Eventually, years later, I sold the watch at one of my first antique fairs for not much more than I had paid. Like most things I do regret letting it go. As for the unspectacular Christmas presents I’d bought, they were all graciously received. Looking back now though, more than anything, I would love to be buying presents for all those people once again, enormous, expensive, extravagant ones. That’s the real joy and pleasure of Christmas, not that I realised it as a small school boy all those years ago.

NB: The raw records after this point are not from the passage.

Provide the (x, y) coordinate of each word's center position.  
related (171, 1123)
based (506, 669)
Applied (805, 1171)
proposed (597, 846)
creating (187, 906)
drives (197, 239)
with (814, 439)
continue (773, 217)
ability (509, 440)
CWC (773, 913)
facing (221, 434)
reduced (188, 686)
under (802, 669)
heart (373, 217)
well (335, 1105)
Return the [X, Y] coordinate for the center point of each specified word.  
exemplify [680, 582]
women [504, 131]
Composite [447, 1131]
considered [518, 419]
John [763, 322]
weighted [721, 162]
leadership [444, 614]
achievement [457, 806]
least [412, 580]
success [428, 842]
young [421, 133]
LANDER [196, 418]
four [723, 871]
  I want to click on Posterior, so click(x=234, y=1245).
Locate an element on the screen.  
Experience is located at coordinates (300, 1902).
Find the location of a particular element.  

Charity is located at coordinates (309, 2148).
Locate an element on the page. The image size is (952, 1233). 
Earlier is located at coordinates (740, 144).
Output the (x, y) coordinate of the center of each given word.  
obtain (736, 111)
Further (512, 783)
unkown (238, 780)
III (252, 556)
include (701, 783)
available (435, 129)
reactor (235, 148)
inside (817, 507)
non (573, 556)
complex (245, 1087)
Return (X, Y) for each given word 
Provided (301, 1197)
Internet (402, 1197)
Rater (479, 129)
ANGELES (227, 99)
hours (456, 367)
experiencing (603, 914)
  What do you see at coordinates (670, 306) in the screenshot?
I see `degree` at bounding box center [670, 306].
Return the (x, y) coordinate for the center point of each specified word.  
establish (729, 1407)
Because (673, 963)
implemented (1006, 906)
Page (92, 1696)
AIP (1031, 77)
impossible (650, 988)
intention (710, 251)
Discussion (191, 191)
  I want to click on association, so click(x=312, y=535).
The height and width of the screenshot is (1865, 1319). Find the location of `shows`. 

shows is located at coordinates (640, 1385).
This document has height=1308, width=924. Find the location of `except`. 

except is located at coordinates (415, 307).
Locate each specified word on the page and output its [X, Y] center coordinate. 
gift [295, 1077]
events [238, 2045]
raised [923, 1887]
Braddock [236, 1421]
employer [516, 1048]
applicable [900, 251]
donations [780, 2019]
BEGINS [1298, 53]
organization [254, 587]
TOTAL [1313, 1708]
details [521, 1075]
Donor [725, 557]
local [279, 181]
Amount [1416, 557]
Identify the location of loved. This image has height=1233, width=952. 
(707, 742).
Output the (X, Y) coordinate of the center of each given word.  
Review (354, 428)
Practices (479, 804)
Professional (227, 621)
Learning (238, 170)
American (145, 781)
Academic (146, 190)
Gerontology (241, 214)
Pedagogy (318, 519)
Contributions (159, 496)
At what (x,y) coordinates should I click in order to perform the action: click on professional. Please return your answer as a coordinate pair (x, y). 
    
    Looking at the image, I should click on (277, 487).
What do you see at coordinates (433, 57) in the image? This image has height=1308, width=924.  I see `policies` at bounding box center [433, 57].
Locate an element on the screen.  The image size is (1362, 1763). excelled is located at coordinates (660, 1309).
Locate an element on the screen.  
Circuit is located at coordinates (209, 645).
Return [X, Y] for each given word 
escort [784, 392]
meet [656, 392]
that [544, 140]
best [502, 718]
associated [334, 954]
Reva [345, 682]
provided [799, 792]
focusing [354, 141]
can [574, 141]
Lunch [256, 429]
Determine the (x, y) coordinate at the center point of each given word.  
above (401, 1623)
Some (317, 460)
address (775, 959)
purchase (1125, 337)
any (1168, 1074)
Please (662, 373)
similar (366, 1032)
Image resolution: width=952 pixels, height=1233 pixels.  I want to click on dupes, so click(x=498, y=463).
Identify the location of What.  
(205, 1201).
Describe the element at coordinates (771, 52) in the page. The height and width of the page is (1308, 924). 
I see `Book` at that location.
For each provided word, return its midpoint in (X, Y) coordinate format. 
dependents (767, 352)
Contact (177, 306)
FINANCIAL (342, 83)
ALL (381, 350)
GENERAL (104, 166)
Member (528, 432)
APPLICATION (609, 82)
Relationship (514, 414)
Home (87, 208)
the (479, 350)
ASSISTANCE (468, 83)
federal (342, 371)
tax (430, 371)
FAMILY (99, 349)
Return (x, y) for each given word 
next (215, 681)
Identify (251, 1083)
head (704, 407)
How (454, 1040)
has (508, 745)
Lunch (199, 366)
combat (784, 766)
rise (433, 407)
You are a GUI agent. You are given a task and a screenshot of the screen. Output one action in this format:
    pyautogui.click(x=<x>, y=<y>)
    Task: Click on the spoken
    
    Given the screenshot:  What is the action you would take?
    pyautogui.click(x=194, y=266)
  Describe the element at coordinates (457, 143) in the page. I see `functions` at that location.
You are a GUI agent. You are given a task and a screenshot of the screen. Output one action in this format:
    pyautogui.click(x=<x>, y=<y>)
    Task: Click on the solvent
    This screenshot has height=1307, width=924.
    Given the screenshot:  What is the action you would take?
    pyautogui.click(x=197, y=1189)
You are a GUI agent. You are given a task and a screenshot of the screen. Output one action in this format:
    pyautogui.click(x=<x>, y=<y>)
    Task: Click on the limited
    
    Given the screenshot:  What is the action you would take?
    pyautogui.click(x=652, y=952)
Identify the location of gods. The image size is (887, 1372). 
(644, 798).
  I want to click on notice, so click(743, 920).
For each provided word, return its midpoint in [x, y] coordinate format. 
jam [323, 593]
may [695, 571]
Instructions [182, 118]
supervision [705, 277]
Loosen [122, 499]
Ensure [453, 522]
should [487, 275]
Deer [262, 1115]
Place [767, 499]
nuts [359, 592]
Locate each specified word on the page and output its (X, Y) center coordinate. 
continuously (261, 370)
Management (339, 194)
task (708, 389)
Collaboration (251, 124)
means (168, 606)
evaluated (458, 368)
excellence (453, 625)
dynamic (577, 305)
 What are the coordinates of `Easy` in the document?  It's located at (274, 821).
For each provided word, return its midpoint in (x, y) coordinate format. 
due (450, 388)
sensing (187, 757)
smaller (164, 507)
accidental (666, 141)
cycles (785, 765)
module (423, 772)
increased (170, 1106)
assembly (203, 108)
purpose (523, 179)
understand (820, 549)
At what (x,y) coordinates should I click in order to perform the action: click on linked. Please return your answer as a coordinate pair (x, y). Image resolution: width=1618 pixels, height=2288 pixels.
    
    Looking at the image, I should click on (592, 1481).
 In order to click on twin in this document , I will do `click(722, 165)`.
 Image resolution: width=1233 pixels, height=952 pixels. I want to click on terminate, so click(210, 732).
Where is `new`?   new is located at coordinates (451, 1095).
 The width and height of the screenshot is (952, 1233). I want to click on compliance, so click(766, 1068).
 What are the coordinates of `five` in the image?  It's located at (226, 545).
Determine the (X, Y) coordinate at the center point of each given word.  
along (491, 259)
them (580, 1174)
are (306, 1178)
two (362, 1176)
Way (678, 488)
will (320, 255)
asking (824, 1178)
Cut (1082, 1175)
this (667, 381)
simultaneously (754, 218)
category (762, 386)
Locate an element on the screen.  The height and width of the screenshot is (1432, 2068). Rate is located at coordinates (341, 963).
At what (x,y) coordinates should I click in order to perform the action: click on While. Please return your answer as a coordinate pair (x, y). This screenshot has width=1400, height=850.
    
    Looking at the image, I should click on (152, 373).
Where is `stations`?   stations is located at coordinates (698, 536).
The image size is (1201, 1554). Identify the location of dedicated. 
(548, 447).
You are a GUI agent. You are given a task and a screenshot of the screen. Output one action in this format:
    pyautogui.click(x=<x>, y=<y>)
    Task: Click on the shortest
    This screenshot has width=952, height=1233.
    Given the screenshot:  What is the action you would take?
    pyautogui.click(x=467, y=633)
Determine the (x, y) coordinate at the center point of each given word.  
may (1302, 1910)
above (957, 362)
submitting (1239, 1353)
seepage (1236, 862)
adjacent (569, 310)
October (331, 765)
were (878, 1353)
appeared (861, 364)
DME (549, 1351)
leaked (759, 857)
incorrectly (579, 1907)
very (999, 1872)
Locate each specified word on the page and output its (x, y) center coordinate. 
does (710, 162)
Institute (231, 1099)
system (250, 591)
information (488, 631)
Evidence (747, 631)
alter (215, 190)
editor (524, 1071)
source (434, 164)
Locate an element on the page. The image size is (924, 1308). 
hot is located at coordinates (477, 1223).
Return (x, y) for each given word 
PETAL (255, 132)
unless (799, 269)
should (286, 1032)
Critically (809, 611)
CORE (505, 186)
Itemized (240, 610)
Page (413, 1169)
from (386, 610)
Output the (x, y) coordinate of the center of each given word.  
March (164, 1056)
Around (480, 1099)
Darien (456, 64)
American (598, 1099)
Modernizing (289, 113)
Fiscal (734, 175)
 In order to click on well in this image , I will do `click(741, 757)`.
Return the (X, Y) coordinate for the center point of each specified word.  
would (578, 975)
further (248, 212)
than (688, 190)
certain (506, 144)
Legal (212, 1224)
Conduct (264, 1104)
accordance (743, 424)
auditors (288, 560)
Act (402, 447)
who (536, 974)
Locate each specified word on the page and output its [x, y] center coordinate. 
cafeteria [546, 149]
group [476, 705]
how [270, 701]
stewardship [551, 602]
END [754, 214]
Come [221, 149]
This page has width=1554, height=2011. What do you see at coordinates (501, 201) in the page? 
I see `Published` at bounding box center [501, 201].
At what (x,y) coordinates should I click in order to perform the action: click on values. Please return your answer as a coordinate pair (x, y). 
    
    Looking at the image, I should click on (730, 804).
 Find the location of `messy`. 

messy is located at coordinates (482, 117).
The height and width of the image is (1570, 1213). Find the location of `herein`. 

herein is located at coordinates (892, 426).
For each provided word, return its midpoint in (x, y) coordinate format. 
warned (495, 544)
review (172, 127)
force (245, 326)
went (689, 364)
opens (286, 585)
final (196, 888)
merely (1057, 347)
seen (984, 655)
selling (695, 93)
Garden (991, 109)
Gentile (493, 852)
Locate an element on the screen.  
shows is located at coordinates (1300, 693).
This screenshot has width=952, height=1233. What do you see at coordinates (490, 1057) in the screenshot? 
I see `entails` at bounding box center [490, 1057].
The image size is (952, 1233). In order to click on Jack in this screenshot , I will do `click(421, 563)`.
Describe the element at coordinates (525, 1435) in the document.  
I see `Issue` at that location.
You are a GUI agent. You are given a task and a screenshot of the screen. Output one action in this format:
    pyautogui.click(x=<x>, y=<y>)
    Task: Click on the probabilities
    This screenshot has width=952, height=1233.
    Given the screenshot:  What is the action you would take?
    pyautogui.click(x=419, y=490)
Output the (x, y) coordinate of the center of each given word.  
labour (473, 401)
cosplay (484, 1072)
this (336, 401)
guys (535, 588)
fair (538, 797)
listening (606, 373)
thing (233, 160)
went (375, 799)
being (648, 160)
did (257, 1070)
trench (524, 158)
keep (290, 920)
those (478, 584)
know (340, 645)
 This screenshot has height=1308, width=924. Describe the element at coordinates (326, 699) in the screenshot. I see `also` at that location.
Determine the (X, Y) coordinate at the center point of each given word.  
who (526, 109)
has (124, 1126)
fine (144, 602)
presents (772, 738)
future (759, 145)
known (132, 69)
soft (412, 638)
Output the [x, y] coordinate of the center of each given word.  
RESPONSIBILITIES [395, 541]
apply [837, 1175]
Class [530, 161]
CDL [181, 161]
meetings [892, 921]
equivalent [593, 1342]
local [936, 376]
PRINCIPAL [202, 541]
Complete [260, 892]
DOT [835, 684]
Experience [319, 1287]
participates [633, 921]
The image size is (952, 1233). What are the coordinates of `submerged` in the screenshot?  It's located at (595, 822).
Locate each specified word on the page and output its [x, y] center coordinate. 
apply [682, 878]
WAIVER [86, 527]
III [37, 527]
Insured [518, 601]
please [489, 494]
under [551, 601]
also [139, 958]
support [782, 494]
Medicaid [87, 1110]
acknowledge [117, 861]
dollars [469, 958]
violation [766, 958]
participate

So, if you can afford it in these austere times go out and buy Christmas presents for all your dearest friends and family, for those you love, spare no expense. (It’s later than you think). Either that, or perhaps, if you tend more towards the “bah” and “humbug” of the festive season, just go out, like I did as a small boy, and buy yourself a Rolex instead.
Merry Christmas.
Brilliant. I love your reading your pieces. The memories of Christmas shopping is so vivid the way you describe it. Merry Christmas and a very Happy New Year..
Well, you've presented me with a dilemma I never knew I had!
Unlike your cash-abundant childhood, I grew up with rationing and one was lucky to get a tangerine for Christmas and just maybe a lead toy soldier painted with fully leaded paint!